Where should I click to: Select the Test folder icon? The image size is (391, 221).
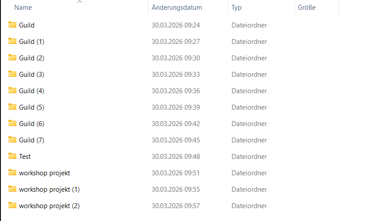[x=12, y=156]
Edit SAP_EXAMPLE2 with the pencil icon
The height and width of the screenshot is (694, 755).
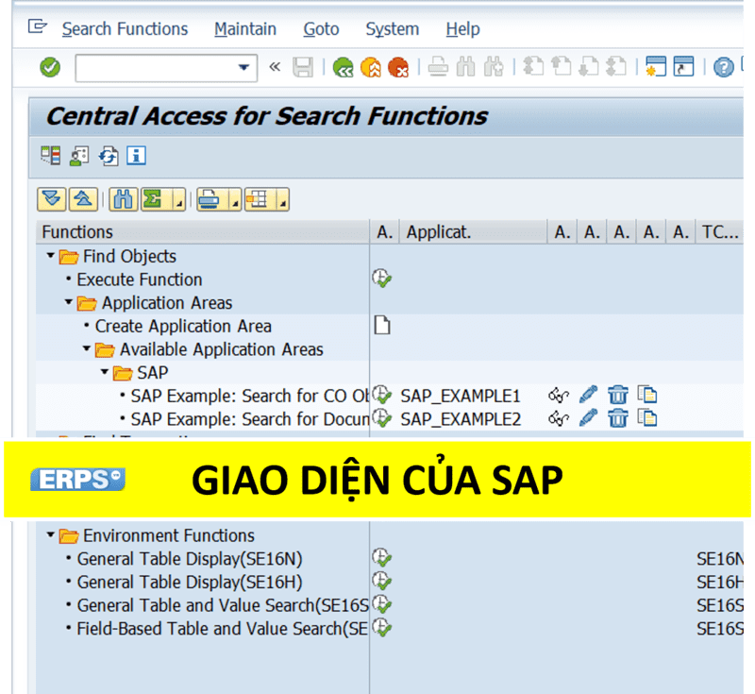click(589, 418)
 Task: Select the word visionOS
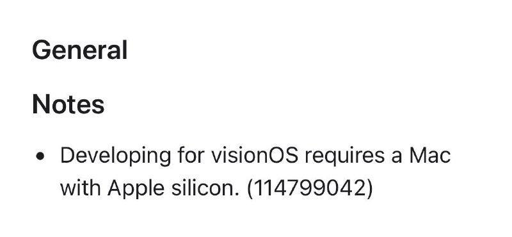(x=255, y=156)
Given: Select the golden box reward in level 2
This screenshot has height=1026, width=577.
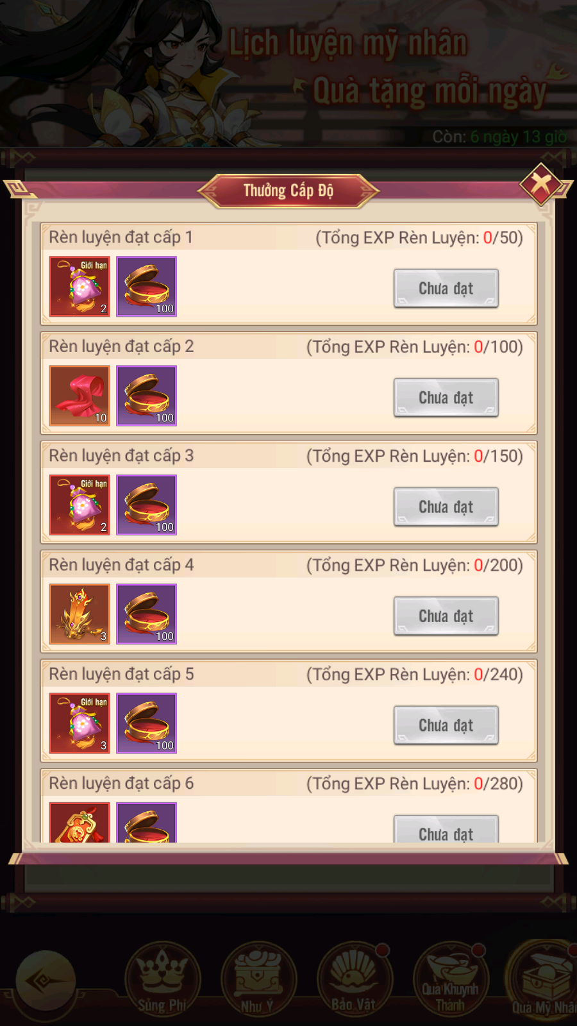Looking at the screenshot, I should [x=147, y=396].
◇ ◇ ◇ ◇ ◇
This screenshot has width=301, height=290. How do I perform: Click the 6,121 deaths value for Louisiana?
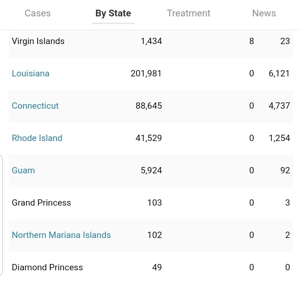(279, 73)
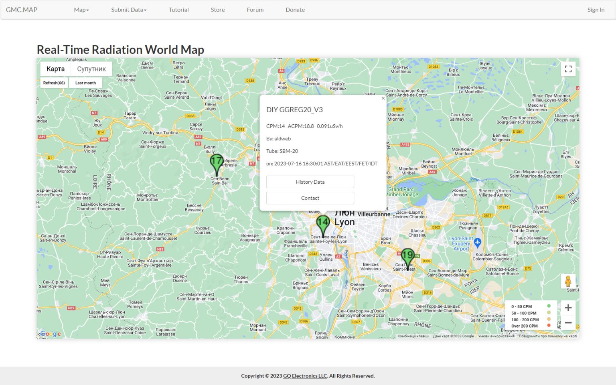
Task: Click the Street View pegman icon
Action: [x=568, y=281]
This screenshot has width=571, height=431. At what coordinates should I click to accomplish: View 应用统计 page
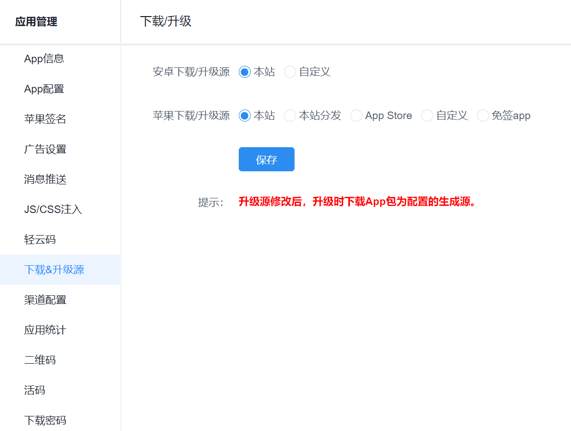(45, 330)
◇ ◇ ◇ ◇ ◇
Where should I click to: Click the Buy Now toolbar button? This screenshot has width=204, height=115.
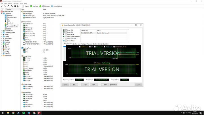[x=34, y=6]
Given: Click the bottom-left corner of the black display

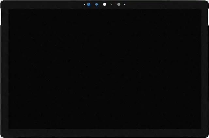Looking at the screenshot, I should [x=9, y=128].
◇ ◇ ◇ ◇ ◇
Your goal
Print, word for word, the lines above that run from the line containing "Where should I click to: Select" to the line containing "Given: Select the", both included. Keep the pictures out.

Task answer
Where should I click to: Select the Test folder icon? The image size is (391, 221).
[x=12, y=156]
Edit SAP_EXAMPLE2 with the pencil icon
The height and width of the screenshot is (694, 755).
click(589, 418)
 Task: Select the word visionOS
(x=255, y=156)
Given: Select the golden box reward in level 2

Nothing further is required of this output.